FROM workspace.default.pedidos
GROUP BY order_status;

Os valores ausentes nas colunas de data estão diretamente relacionados ao status do pedido. Dessa forma, caso o pedido ainda não tenha sido enviado, as colunas `order_delivered_carrier_date` e `order_delivered_customer_date` permanecerão vazias.

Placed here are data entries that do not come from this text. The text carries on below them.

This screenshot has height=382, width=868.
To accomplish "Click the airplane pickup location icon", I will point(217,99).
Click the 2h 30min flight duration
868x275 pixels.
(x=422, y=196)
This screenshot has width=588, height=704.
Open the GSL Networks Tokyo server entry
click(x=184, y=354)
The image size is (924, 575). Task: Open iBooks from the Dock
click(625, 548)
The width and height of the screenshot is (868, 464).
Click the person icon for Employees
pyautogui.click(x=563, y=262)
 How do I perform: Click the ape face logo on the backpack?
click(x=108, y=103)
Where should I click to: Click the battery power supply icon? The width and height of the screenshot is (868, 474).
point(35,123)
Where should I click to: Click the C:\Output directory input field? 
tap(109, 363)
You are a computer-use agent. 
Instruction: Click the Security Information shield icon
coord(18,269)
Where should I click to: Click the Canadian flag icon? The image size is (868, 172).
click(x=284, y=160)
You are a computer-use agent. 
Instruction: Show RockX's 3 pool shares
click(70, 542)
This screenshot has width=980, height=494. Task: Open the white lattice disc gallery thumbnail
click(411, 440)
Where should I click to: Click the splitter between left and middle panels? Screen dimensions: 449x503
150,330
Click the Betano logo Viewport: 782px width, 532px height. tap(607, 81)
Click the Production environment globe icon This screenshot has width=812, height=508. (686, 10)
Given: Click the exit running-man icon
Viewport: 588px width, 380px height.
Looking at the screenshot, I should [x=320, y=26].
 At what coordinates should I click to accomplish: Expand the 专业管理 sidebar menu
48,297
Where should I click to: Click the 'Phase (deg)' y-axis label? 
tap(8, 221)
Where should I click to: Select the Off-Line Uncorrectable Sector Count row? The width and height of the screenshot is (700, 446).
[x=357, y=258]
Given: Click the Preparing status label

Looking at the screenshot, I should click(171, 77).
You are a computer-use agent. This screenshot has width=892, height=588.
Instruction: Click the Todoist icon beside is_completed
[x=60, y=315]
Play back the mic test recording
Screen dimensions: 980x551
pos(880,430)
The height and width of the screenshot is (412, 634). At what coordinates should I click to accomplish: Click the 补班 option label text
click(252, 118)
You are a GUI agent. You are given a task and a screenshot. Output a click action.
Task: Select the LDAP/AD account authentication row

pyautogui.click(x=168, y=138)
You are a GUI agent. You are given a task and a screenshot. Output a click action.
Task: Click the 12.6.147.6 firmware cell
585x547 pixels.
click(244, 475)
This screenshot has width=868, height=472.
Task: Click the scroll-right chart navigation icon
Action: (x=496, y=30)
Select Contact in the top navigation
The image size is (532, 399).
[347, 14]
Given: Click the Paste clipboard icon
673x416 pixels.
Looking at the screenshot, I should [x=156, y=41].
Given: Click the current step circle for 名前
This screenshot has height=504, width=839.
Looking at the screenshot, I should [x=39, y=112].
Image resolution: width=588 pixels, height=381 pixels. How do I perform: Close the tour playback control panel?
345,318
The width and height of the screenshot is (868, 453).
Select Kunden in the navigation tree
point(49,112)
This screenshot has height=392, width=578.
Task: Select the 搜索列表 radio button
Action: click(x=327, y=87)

A mesma lógica se aplica aos status cancelado, faturado, indisponível e despachado.

In [0]:
%sql
-- Verificando valores inválidos em cada coluna:
SELECT 
      SUM(CASE WHEN order_id IS NOT NULL AND NOT order_id RLIKE '^[A-Za-z0-9]+$' THEN 1 ELSE 0 END) AS order_id_invalid,

      SUM(CASE WHEN customer_id IS NOT NULL AND NOT customer_id RLIKE '^[A-Za-z0-9]+$' THEN 1 ELSE 0 END) AS customer_id_invalid,

      SUM(CASE WHEN order_status IS NOT NULL AND NOT order_status RLIKE '^[a-z]+$' THEN 1 ELSE 0 END) AS order_status_invalid,

      SUM(CASE WHEN order_purchase_timestamp IS NOT NULL AND to_timestamp(order_purchase_timestamp, 'yyyy-MM-dd HH:mm:ss') IS NULL THEN 1 ELSE 0 END) AS order_purchase_timestamp_invalid,

      SUM(CASE WHEN order_approved_at IS NOT NULL AND to_timestamp(order_approved_at, 'yyyy-MM-dd HH:mm:ss') IS NULL THEN 1 ELSE 0 END) AS order_approved_at_invalid,

      SUM(CASE WHEN order_delivered_carrier_date IS NOT NULL AND to_timestamp(order_delivered_carrier_date, 'yyyy-MM-dd HH:mm:ss') IS NULL THEN 1 ELSE 0 END) AS order_delivered_carrier_date_invalid,

      SUM(CASE WHEN order_delivered_customer_date IS NOT NULL AND to_timestamp(order_delivered_customer_date, 'yyyy-MM-dd HH:mm:ss') IS NULL THEN 1 ELSE 0 END) AS order_delivered_customer_date_invalid,

      SUM(CASE WHEN order_estimated_delivery_date IS NOT NULL AND to_timestamp(order_estimated_delivery_date, 'yyyy-MM-dd HH:mm:ss') IS NULL THEN 1 ELSE 0 END) AS order_estimated_delivery_date_invalid

FROM workspace.default.pedidos;

Não há valores inválidos em nenhuma coluna.

In [0]:
%sql
CREATE OR REPLACE VIEW workspace.olist_bronze.pedidos_bronze AS
SELECT *

FROM workspace.default.pedidos;